The slogan alone highlights Nike’s ability to find inspiration in the most unlikely places and it will be needed by management to find new levers to pull to power the share price higher again.
Nike Inc. (NYSE: NKE) has long been a staple in the portfolios of investors looking for stable, long-term growth. The leader in athletic footwear and apparel built something few sports brands can ever hope to achieve, a trusted brand.
Recent share price movements, however, have triggered a sharp decline in Nike’s stock price, raising concerns about its future prospects, so is it time to buy the dip?
Reasons for the Recent Downturn
The primary reason for Nike’s share price plunge over the past month has been attributable to a disappointing earnings report that failed to meet Wall Street’s expectations. Revenue targets fell short by 2.3%.

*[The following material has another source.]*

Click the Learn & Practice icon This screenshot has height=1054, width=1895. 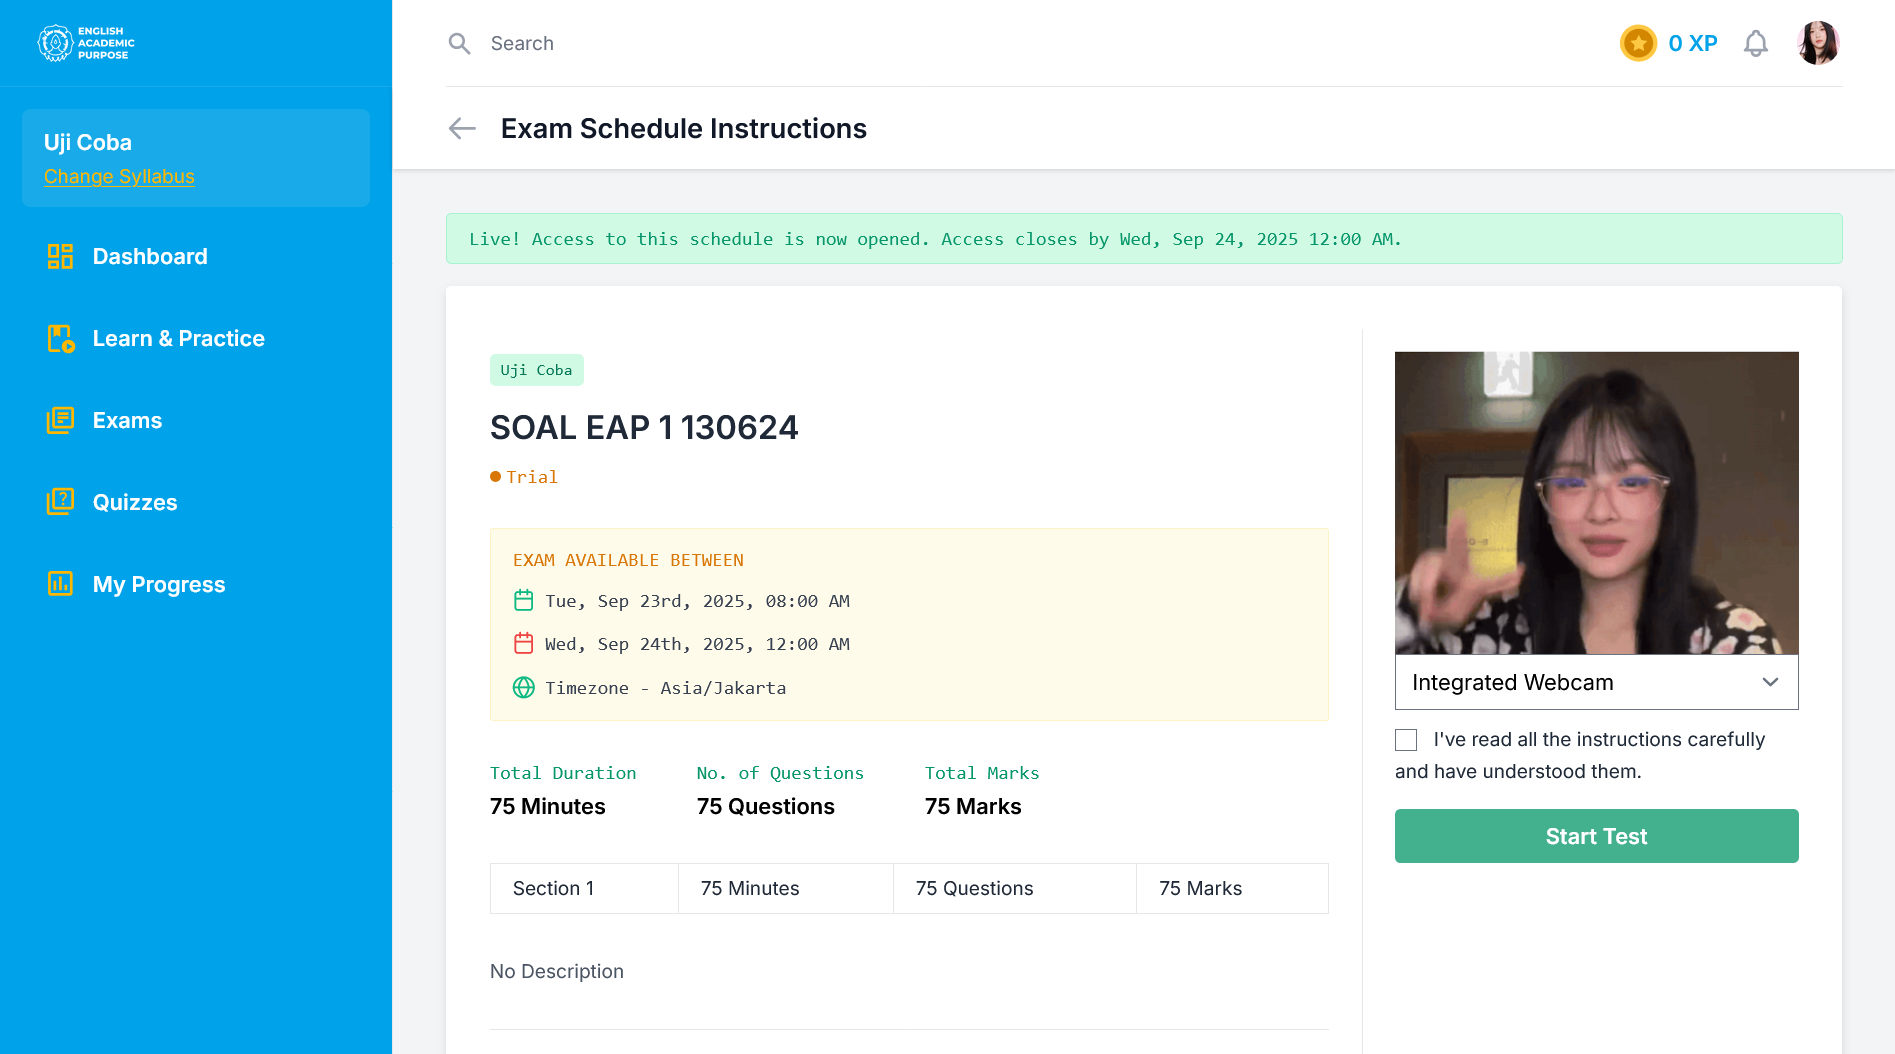click(x=60, y=338)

Still, the top line grew, albeit at a cost, and that was evident in margin compression, which Wall Street typically punishes because it means lower profits.

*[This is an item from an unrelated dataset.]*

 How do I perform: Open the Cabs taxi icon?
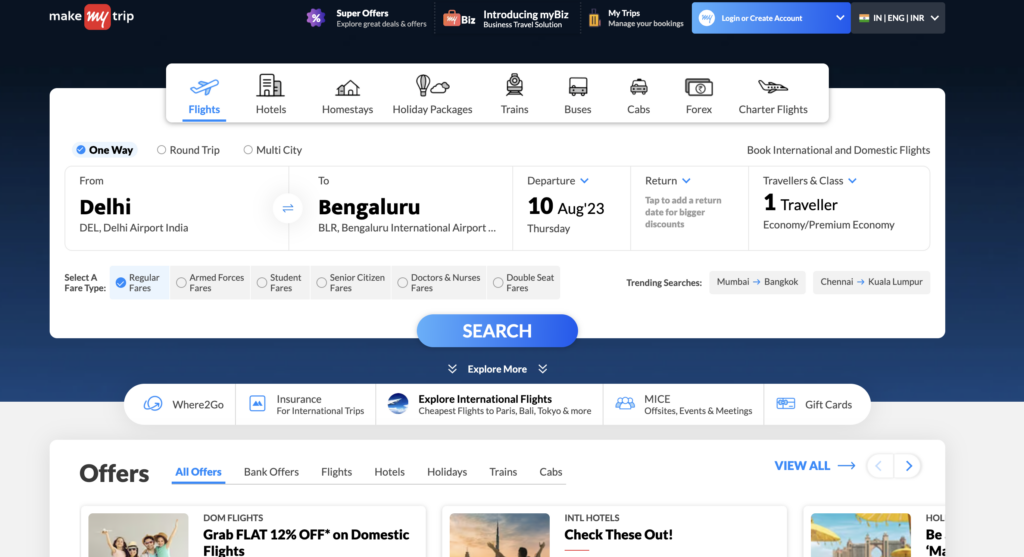tap(638, 87)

Nike reported that its gross margin fell by 300 basis points, primarily due to higher freight and logistics costs, as well as increased markdowns to clear excess inventory.
The inventory question has been looming large for the sneaker giant for some time, especially in North America. Management has been left with little alternative but to offer steep discounts, which has pressured profit margins.

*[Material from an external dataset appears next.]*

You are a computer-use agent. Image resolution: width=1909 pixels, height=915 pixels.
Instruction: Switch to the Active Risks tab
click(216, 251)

In its earnings call, the top brass acknowledged that inventory levels were up by 44% year-over-year, forcing the company to adopt aggressive promotional strategies to clear the backlog.
The real fallout of all these initiatives is lower earnings, and that’s been a laser focus for investors who have dumped the stock.
Will It Get Better For Nike?
Where matters got worse for shareholders was when management guided weaker-than-expected forecasts for the upcoming quarters.
Whether it’s supply chain challenges, inflationary pressures, a slowdown in consumer spending, or indeed a combination of all three factors, the bottom line is looking a whole lot less rosy in coming quarters. As a result, investors didn’t wait around but decided to sell first, and watch how Nike does later.
It’s no surprise given all the attention it has received that persistent inflation has eroded consumers purchasing power, and led to reduced discretionary spending.
Given Nike’s reputation as a premium brand, it is more vulnerable to shifts in consumer behavior, especially when consumers prioritize essential goods over discretionary higher-priced athletic apparel and footwear.
Other Headwinds Loom Large
Beyond the core challenges in the business such as too much inventory, Nike has also got to contend with the strengthening of the US dollar that has negatively impacted Nike’s international revenue.
The strong dollar hurts Nike’s product demand because they are more expensive in foreign markets and reduce the value of overseas sales when converted back to US dollars. In analysts parlance, the result is a currency headwind.
It’s also notable that inflationary challenges for consumers also hurt Nike on the input side, or more particularly the constituents that go into making apparel and shoes. The costs the company incurs go up as raw materials prices rise.
Higher costs related to shipping and logistics also weigh heavily on the company. For investors, these are serious concerns because they are largely out of the company’s control yet impact Nike’s ability to meet consumer demand and result in higher operational expenses.
Will Nike Stock Rebound?
Nike’s stock is unlikely to rebound in the near-term because of a mix of disappointing earnings and future forecasts that are set to hurt profitability.
Over the past month, the share price decline has largely been the result of a mix of disappointing financial performance, inventory challenges, weak guidance, inflationary pressures, currency headwinds, supply chain disruptions, geopolitical tensions, and broader market sentiment.
With that said, there is a lot to like about Nike over the medium and long-term. For one, Nike pays a dividend of 1.97% and has a 22 year track record of increasing the payout, which now stands at $1.48 per share. It’s also maintained dividend payments for a full 41 years.
And even with the margin compression expected, there is no hint of profitability flipping from black to red anytime soon.
Technical analysts may also point to the fact that the RSI has hit oversold levels as hinting that a potential buying opportunity may be near. It’s likely too risky to bet on that fact alone, though, given the bearish sentiment of 13 analysts who collectively have lowered their earnings guidance for the upcoming quarter.
On the whole, analysts are bullish longer term with a $93.49 per share price target, which closely aligns with a discounted cash flow forecast analysis that puts fair value closer to $95 per share. Either way, that translates to serious upside for investors over the medium to long-term of around 26-28%.